Sınıfının en iyi, tamamen elektrikli çözümleri…
Stellantis, yazılım ve elektrikliye geçiş dönüşümü için 2025’e kadar 30 milyar Euro’nun üzerinde yatırım yapmayı planlıyor. Stellantis yazılım stratejisi; 2030’a kadar Avrupa’daki araç satışlarının yüzde 70’inden fazlasının, Amerika Birleşik Devletleri’ndeki araç satışlarının ise yüzde 40’ından fazlasının düşük emisyonlu araçlar (LEV) olmasını hedefleyen şirketin elektrikliye geçiş planlarıyla birlikte ilerliyor. Grubun 14 ikonik markasının her biri, sınıfının en iyi ve tamamen elektrikli çözümlerini sunmayı hedefliyor.
“Hız ve çeviklik kazanacağız”
Konu ile ilgili açıklamalarda bulunan Stellantis CEO’su Carlos Tavares, “Elektrikliye geçiş ve yazılım stratejilerimiz, kablosuz özellikler ve hizmetlerle ilgili ticari büyümeden yararlanıp, müşterilerimize en iyi kullanıcı deneyimini sunarak, sektöre öncülük eden sürdürülebilir bir ulaşım teknolojisi şirketi olma hedefimizi destekliyoruz. Dört STLA araç platformunda kullanmak üzere 2024’te pazara sunacağımız, yapay zeka destekli üç yeni teknoloji platformuyla, donanım ve yazılım döngülerini ayrıştırarak hız ve çeviklik kazanacağız” dedi.
Foxconn ile çip ortaklığı!
Foxconn ile imzalanan ve bağlayıcı olmayan mutabakat, Stellantis ile üçüncü parti müşterileri desteklemek için bir mikro denetleyici çip ailesi tasarlamayı amaçlıyor. Ortaklık ile şirketin mikro denetleyici ihtiyacının yüzde 80’inden fazlasının karşılanması, tedarik zincirini büyük ölçüde basitleştirmeye yardımcı olacak dört çip ailesinin geliştirilmesi amaçlanıyor. Ürünlerin, 2024’e kadar Stellantis araçlarına adapte edilmesi ve uygulanması hedefleniyor.

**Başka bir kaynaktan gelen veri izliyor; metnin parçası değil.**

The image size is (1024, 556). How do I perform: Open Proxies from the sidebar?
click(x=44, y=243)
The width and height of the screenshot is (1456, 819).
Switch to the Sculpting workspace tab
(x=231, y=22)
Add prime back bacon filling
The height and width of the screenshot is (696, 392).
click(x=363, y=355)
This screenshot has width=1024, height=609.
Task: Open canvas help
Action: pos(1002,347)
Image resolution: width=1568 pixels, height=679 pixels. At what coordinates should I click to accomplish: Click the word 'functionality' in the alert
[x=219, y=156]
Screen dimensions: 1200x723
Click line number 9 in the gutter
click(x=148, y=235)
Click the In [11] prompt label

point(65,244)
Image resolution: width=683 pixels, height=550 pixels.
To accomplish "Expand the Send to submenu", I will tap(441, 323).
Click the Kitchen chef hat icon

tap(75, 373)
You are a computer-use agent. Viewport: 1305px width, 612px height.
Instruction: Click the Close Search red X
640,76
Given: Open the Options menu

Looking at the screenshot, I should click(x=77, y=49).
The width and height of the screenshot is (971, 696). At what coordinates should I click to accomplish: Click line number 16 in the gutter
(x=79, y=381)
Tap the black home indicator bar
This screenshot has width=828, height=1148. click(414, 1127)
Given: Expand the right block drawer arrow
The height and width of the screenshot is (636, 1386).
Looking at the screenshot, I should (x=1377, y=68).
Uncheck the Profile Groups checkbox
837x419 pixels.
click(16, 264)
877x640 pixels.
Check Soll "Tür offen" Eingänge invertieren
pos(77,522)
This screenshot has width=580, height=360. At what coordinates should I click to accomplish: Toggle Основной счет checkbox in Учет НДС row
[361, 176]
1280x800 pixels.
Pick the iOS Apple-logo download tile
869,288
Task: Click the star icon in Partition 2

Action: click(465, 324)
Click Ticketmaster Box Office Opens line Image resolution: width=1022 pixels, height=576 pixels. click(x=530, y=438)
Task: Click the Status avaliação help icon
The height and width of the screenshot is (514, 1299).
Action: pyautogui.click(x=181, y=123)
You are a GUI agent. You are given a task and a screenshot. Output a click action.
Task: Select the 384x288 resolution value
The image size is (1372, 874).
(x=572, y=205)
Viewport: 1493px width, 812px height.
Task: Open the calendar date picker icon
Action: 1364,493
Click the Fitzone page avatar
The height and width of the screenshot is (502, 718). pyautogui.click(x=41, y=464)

Waymo ile gerçekleştirilen özel projelere devam ediliyor!
Stellantis, Waymo ile gerçekleştirdiği projelerine de devam ediyor. Waymo Driver ile donatılan Chrysler Pacifica Hybrid’lerin Phoenix, ABD Arizona’da binlerce tam otonom sürüşü tamamlamasının ardından, Stellantis ve Waymo da ortaklıklarını yerel dağıtım hizmetlerine odaklanmak üzere genişletti. Stellantis'in hafif ticari araçlardaki liderliğini ve elektrikliye geçiş için yaptığı yatırımı esas alan ortaklık, ticari gelişime odaklanan iş akışlarına yönelik iş birliği yapıyor. Mühendislik ekiplerinin, 2022’de Stellantis prototiplerini tanıtması amaçlanıyor. Stellantis, yazılım ve bağlantılı hizmetlere yönelik iş hacmini beş temel başlık altında geliştirmeyi amaçlıyor. Bu konuların arasında ise “Hizmetler ve Abonelikler”, “İhtiyaca Yönelik Özellikler”, “Hizmet Olarak Veri ve Filo Hizmetleri”, “Araç Fiyatlandırması ve Yeniden Satış Değeri” ve “Kazanımlar, Hizmeti Elde Tutma ve Çapraz Satış” yer alıyor.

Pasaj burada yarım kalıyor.